At least one magnet may be arranged such that the magnetic field is directed into the tubular as much as possible with as little external (stray) magnetic field as practical. This may assist to prevent a build-up of magnetic debris around the deployable component.

At least one pot magnet may be provided. At least one channel magnet may be provided.

At least one Neodymium Iron Boron magnet may be provided. At least one Samarium Cobalt magnet may be provided.

The choice of magnet may depend on temperature and desired clamping/securing force.

The deployable component may comprise a corrosion inhibitor or anti-corrosion arrangement to protect at least one magnet from corrosion, for example by use of a plating or coating, such as nickel plating.

In one example at least one magnet may be completely embedded within the deployable component.

The deployable component, for example a securing arrangement of the deployable component, may be geometrically formed to match the profile, for example inner diameter profile, of the wellbore or wellbore component. The deployable component may be geometrically formed to provide minimal protuberance toward the wellbore centre. The method may comprise deploying a single deployable component.
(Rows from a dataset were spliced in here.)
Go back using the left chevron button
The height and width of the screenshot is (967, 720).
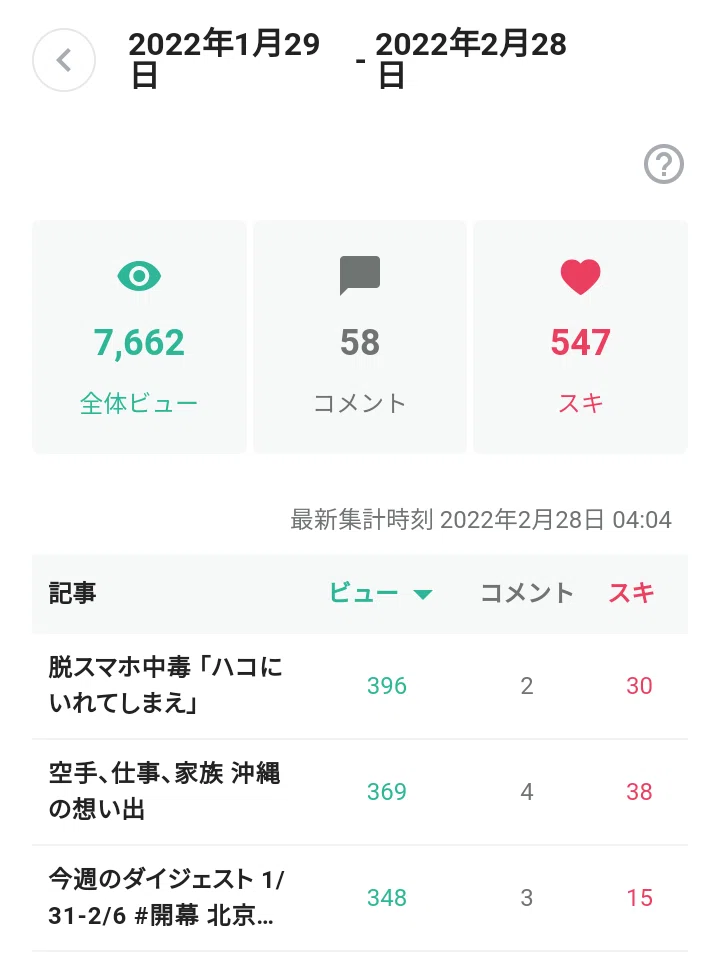tap(64, 60)
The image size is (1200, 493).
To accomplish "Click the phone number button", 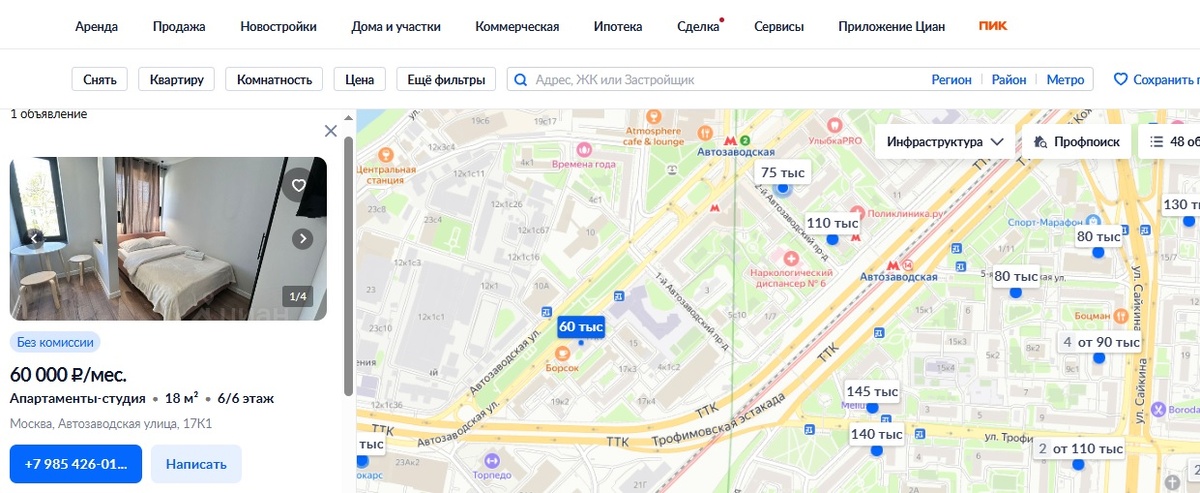I will click(x=76, y=464).
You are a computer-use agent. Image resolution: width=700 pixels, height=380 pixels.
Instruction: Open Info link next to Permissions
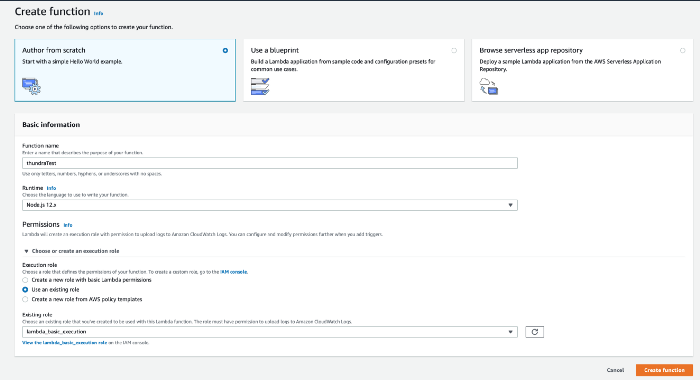point(68,225)
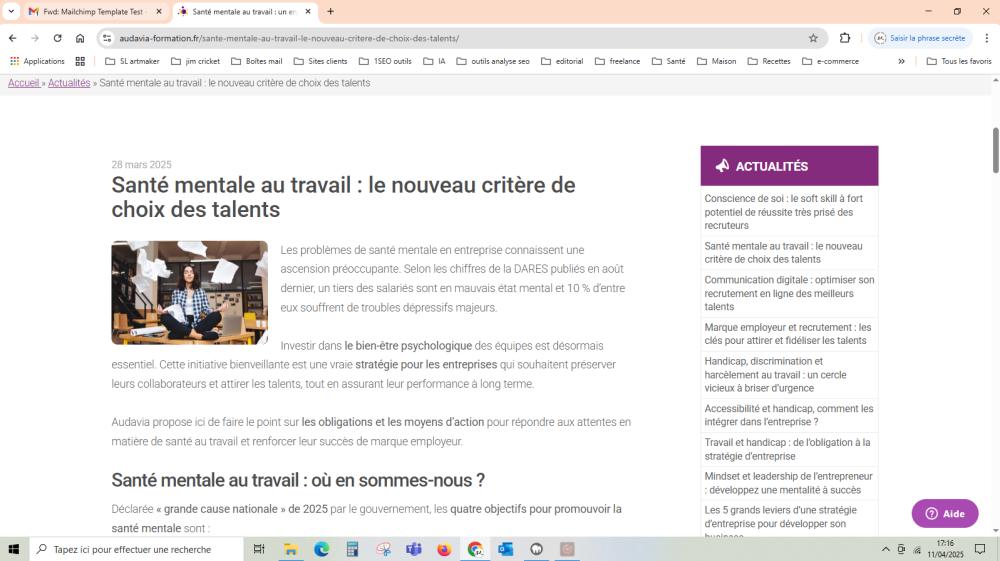Screen dimensions: 1000x561
Task: Click the browser reload button
Action: [57, 38]
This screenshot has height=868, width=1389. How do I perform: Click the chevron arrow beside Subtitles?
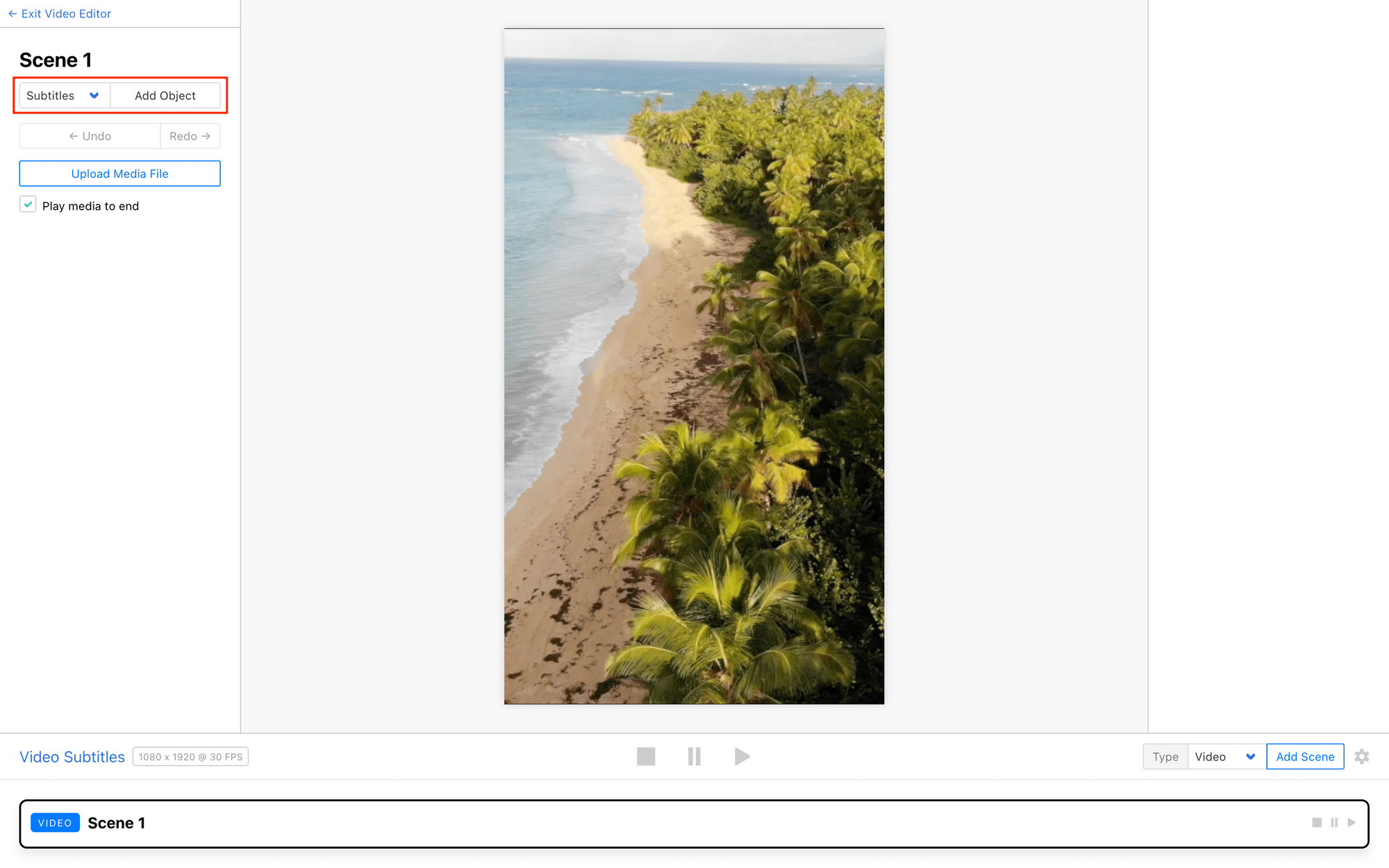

The method may comprise deploying multiple deployable components. Multiple deployable components may be deployed to be located at a common axial position within a wellbore. Multiple deployable components may be deployed to be located at different circumferential positions within the wellbore. Multiple deployable components may be deployed to be axially spaced apart within a wellbore. Such an arrangement may facilitate deployable components to be located within separate production intervals or zones within the wellbore. The method may comprise deploying the deployable component using a deployment tool, such as an intervention tool.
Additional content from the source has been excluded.